__GIVEN RECORDS__:
-----

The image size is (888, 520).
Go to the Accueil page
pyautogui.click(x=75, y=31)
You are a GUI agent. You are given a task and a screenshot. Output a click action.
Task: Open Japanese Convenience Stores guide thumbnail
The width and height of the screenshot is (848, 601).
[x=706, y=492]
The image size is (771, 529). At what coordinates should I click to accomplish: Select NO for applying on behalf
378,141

-----

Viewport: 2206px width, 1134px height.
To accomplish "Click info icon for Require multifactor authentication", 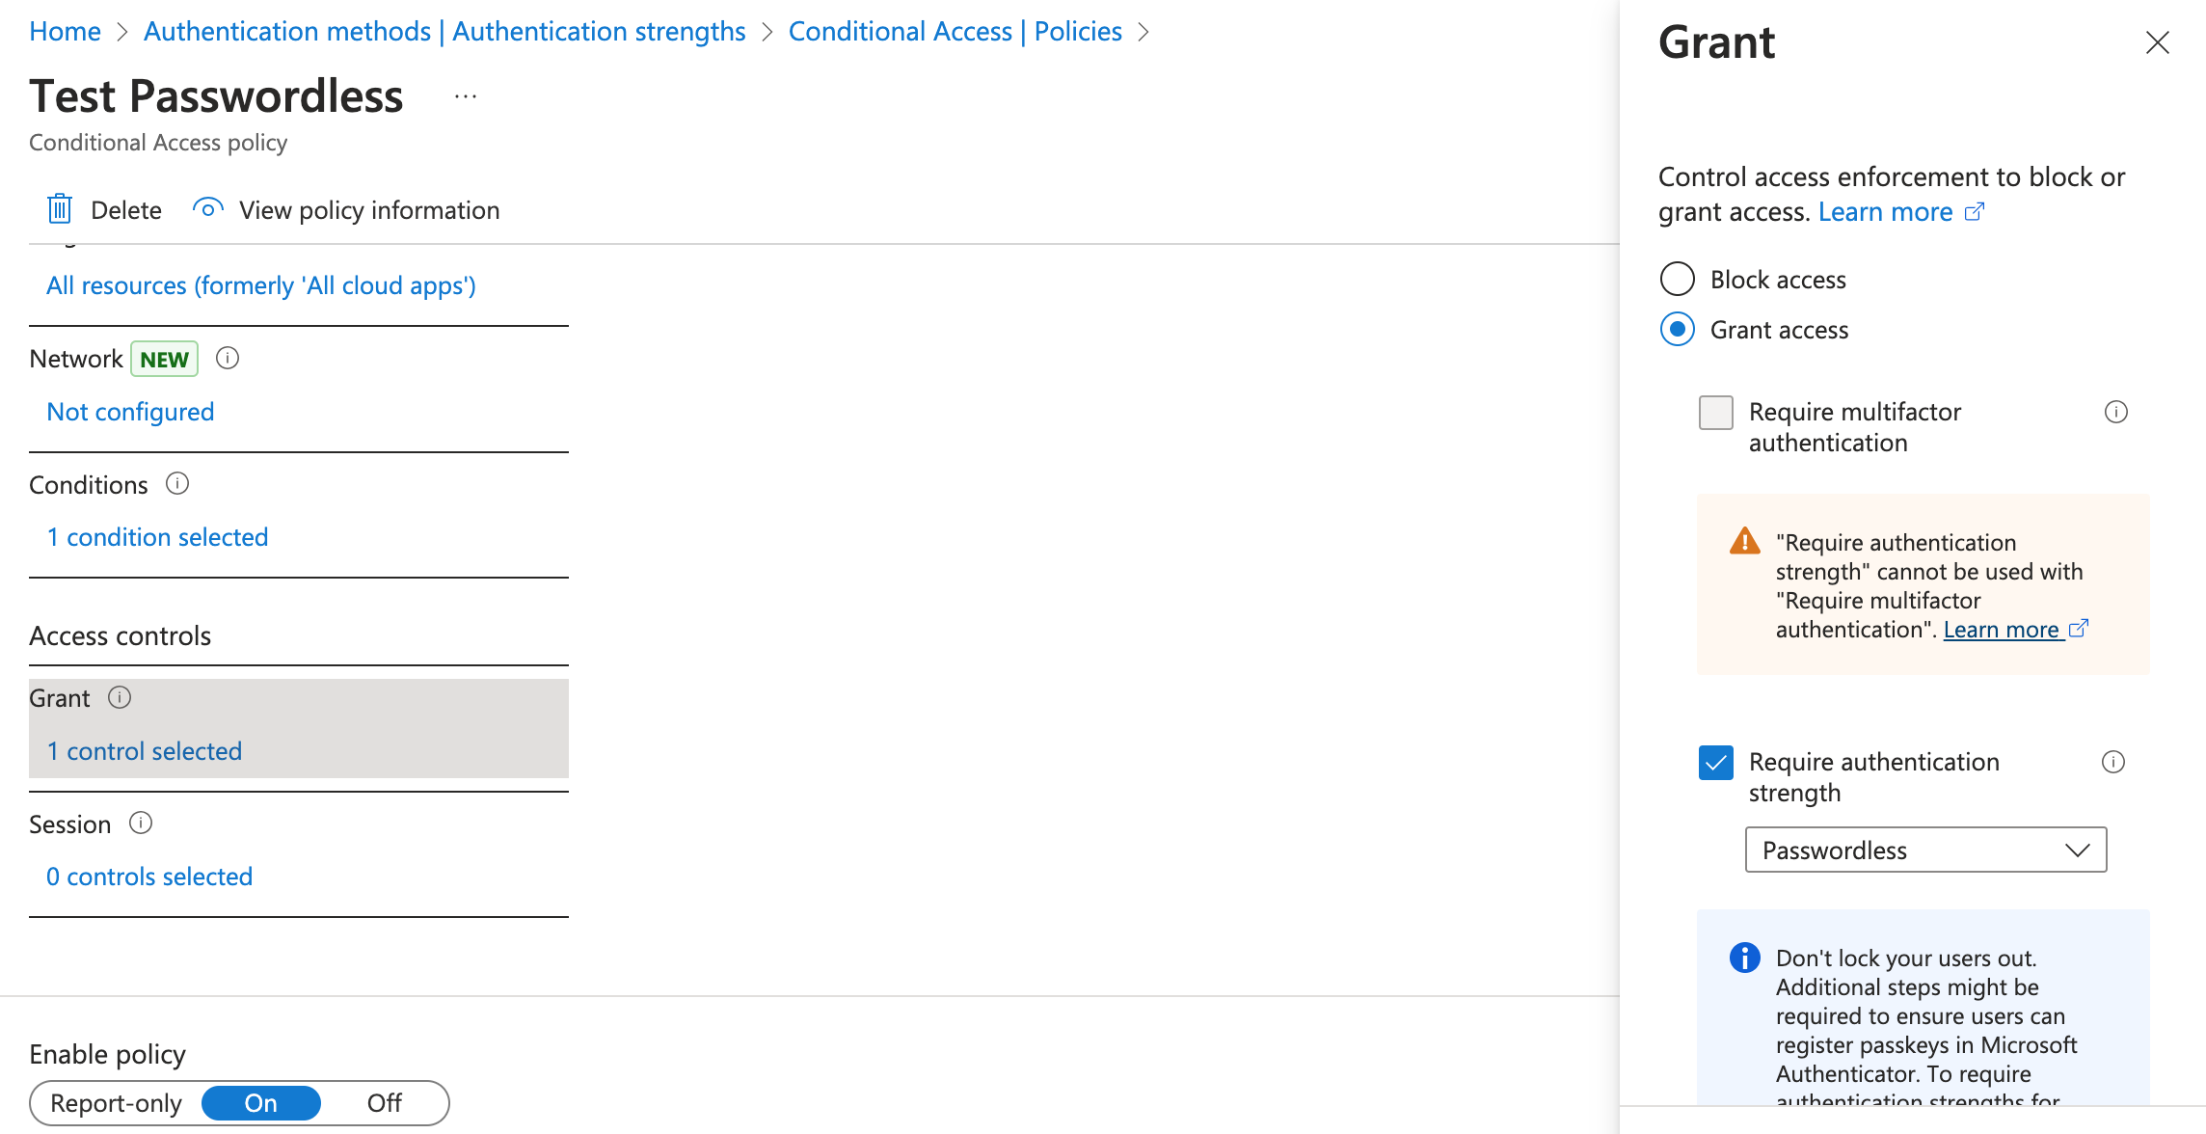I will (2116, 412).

-----

__YOUR TASK__: Where the data above reaches the line holding "The image size is (888, 520).", begin printing, and stop after the line holding "Task: Open Japanese". Each line must be reproduced exactly, with nothing else added.

__TASK OUTPUT__:
The image size is (888, 520).
Go to the Accueil page
pyautogui.click(x=75, y=31)
You are a GUI agent. You are given a task and a screenshot. Output a click action.
Task: Open Japanese Convenience Stores guide thumbnail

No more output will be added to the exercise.